[Work to complete]
Repeat verbatim each line from the line with "Instruction: Follow the" to the end of the entries. Pictures do not belong in the copy.

(Supplied records Opens)

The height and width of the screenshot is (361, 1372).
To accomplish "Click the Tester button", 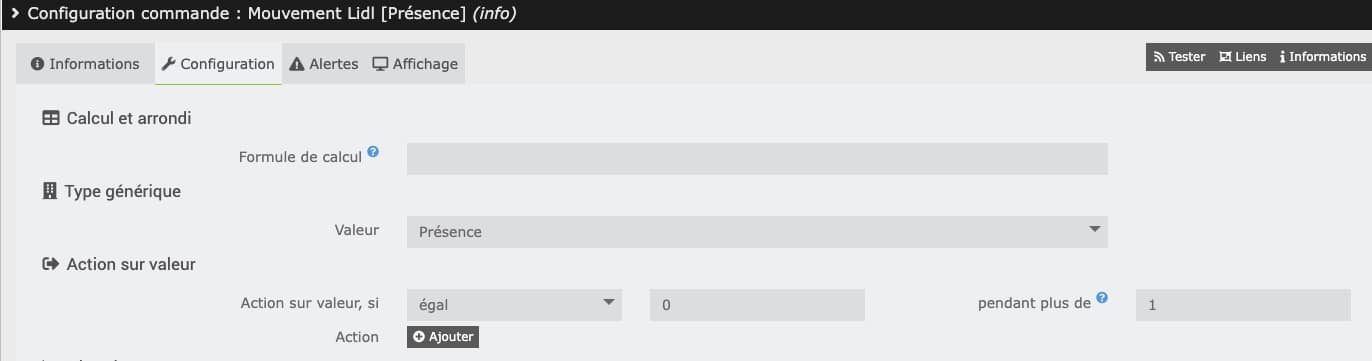I will coord(1180,57).
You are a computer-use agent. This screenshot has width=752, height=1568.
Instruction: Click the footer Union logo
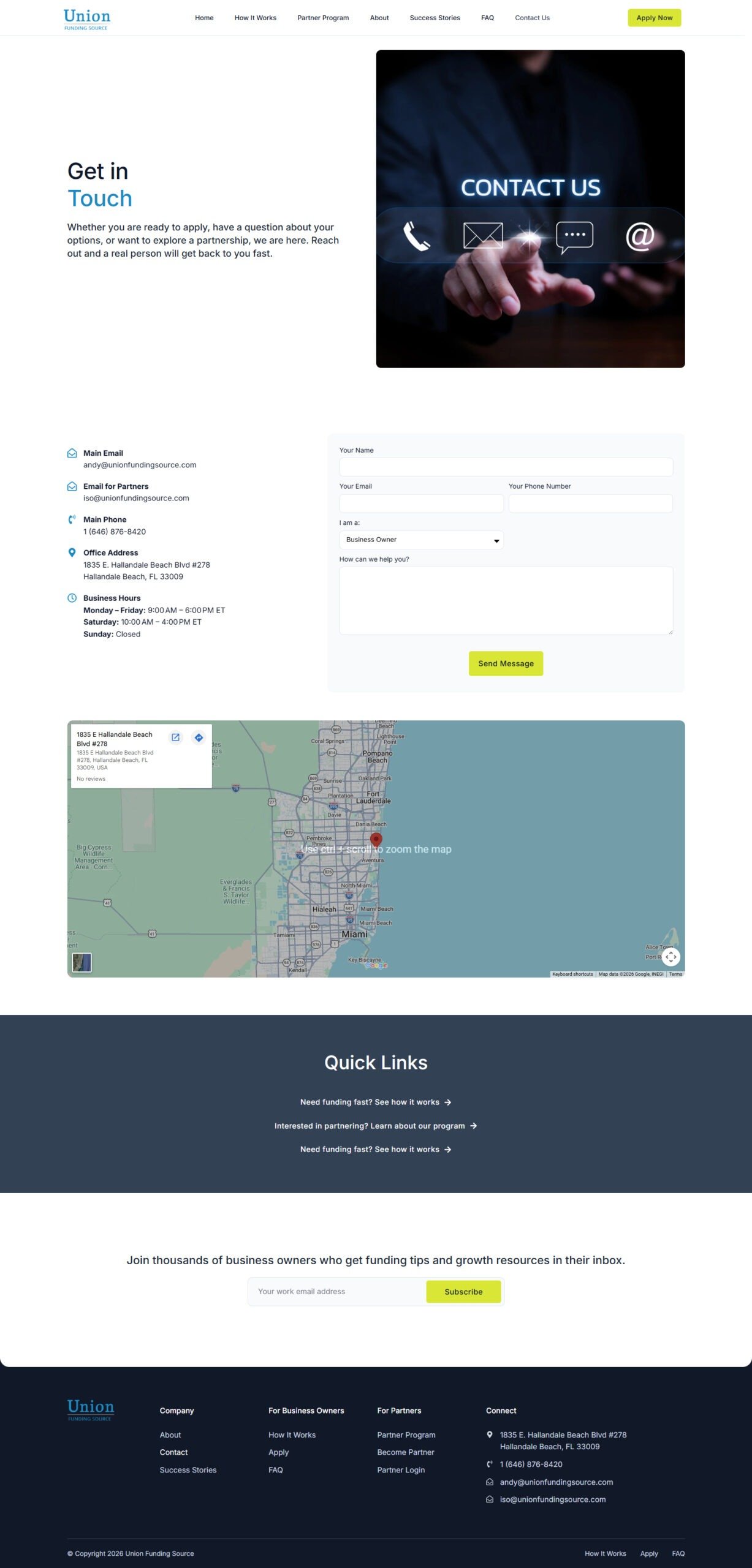pyautogui.click(x=91, y=1409)
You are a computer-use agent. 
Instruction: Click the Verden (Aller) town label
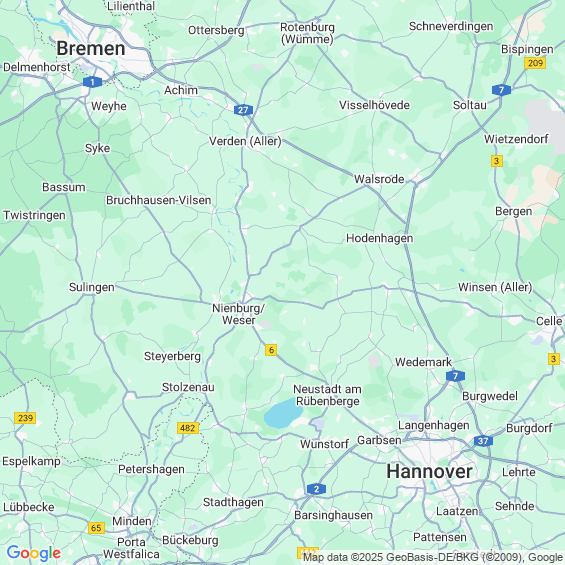tap(245, 141)
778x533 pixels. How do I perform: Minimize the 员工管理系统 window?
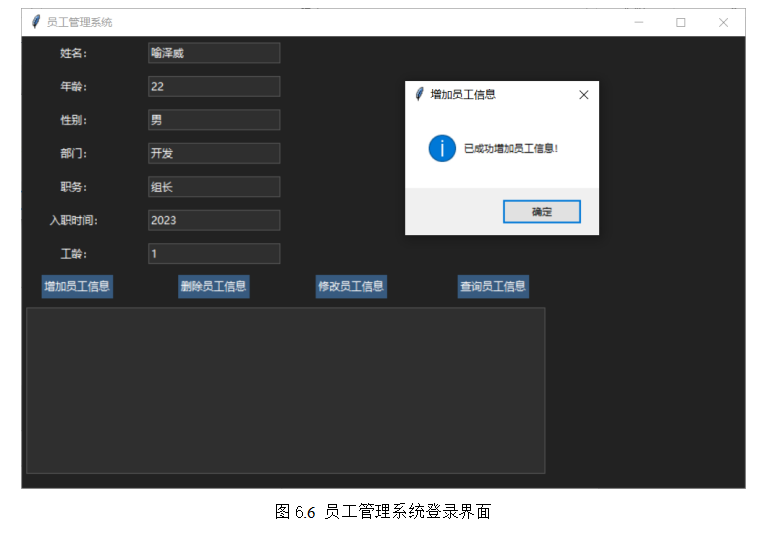639,22
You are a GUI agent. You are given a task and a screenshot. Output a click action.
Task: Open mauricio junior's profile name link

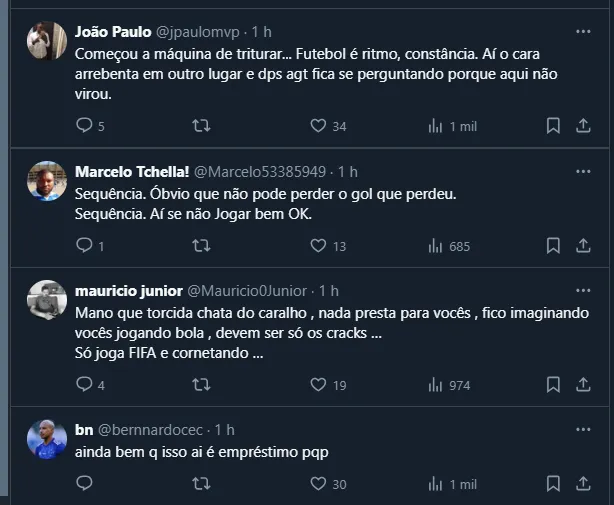click(x=128, y=291)
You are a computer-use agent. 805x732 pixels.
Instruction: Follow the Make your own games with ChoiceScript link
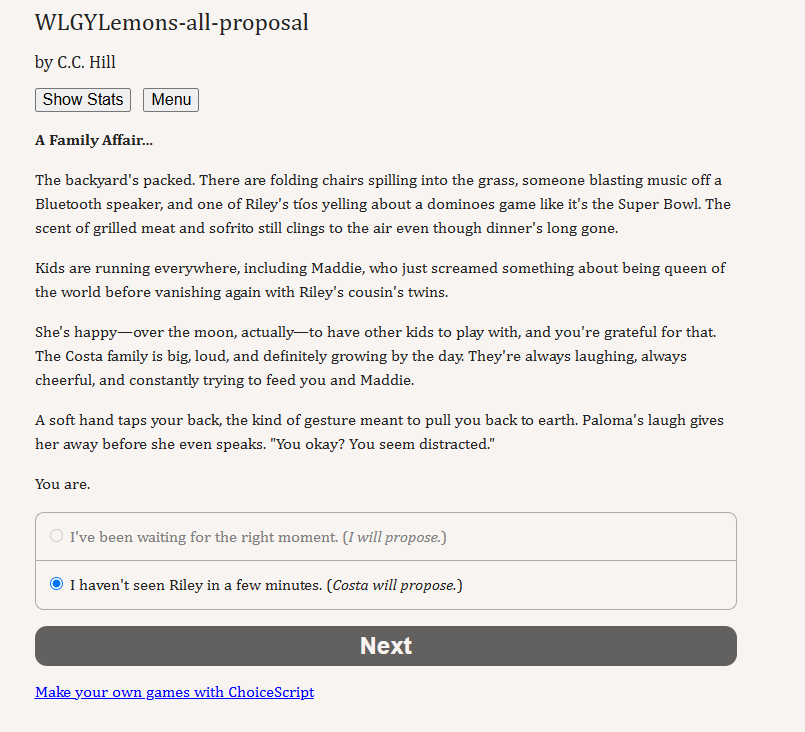click(175, 692)
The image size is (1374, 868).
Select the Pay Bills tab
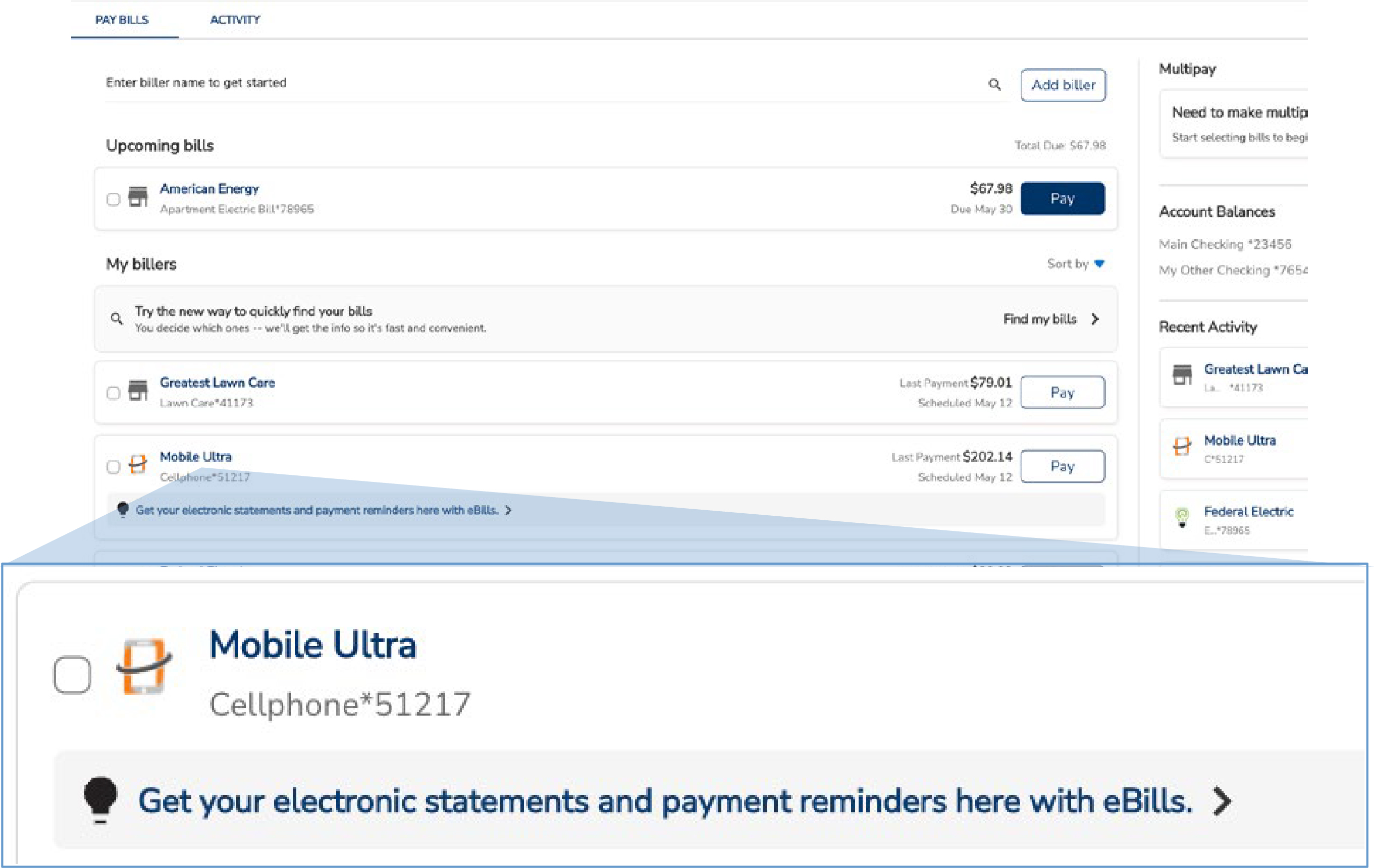122,20
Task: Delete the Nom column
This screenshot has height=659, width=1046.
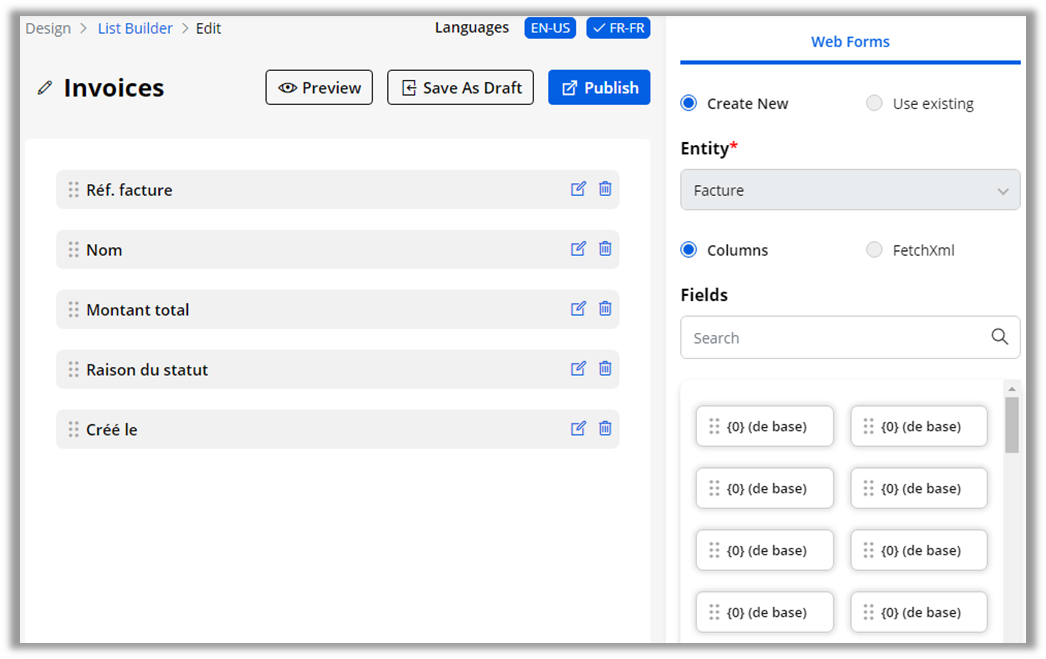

(Supplied records Closes)

[Exercise result]
Instruction: Follow the Make your own games with ChoiceScript link
click(175, 692)
The image size is (1374, 868).
Select the Pay Bills tab
122,20
Task: Delete the Nom column
This screenshot has height=659, width=1046.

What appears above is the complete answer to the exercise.